Sony made a competing product. It had all sorts of shiny stuff advertised on the box -- lots of megapixels, various gee-whiz modes, "smile shutter", all sorts of stuff that can be marketed -- but the lens was *shit*, with nutty amounts of chromatic aberration, so it didn't matter what you did with it -- you weren't going to take good pictures at the long end of that lens, gee-whiz stuff or no, because the lens sucked.

Not a rootkit

[Lord+Byron+II]

The "article" calls this a rootkit. The summary calls it a backdoor. Neither is strictly true.

Rootkits allow unauthorized users root level access and backdoors allow unauthorized remote users access. In this case, you're installing Sony software and this software allows Sony to autoupdate their software and remove cracks. This isn't much different from Chrome autoupdating or Firefox blacklisting certain extensions. The only real difference is that Sony might not have been all that forthcoming about the fact that this new firmware has this capability. My guess is that if you look at the EULA carefully, it does specify that they are allowed to do this.

I would suggest that if you think they have trampled on your rights, then take them to court. Sony will just keep making their firmware more and more "evil" until a sizable number of users stands up and says "no more".

Re:I'm not so sure this is wrong anymore

[Svartalf]

Actually, the firmware mod opens it up to being further hacked (Do remember that they lost positive control of the ROOT signing key...meaning that ANYONE can MITM their update chain now...) as now hackers can put and remove things at will on their boxes.
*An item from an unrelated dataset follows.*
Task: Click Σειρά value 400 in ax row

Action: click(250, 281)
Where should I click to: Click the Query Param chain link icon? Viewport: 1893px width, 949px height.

This means we should see the beginnings of PS3 Botnets all over the place eventually.

And this would make the second wrong move from Sony, with the OtherOS being removed being the first.

Re:AGAIN, Sony?

[Moryath]

Actually, no. The Xbox360 won't execute code without permission.

The worst it currently does is check that your firmware and the game you are wanting to play are both up to date, and then if either check fails, tells you you will be signed out of Live (but still free to play the game in offline or LAN mode).

Could I see MS doing this in in the future? Possibly. But I really don't think they consider it that big a deal. The people who have a hacked Xbox360 are already pretty much staying offline anyways so it wouldn't do them much good to insert this kind of code.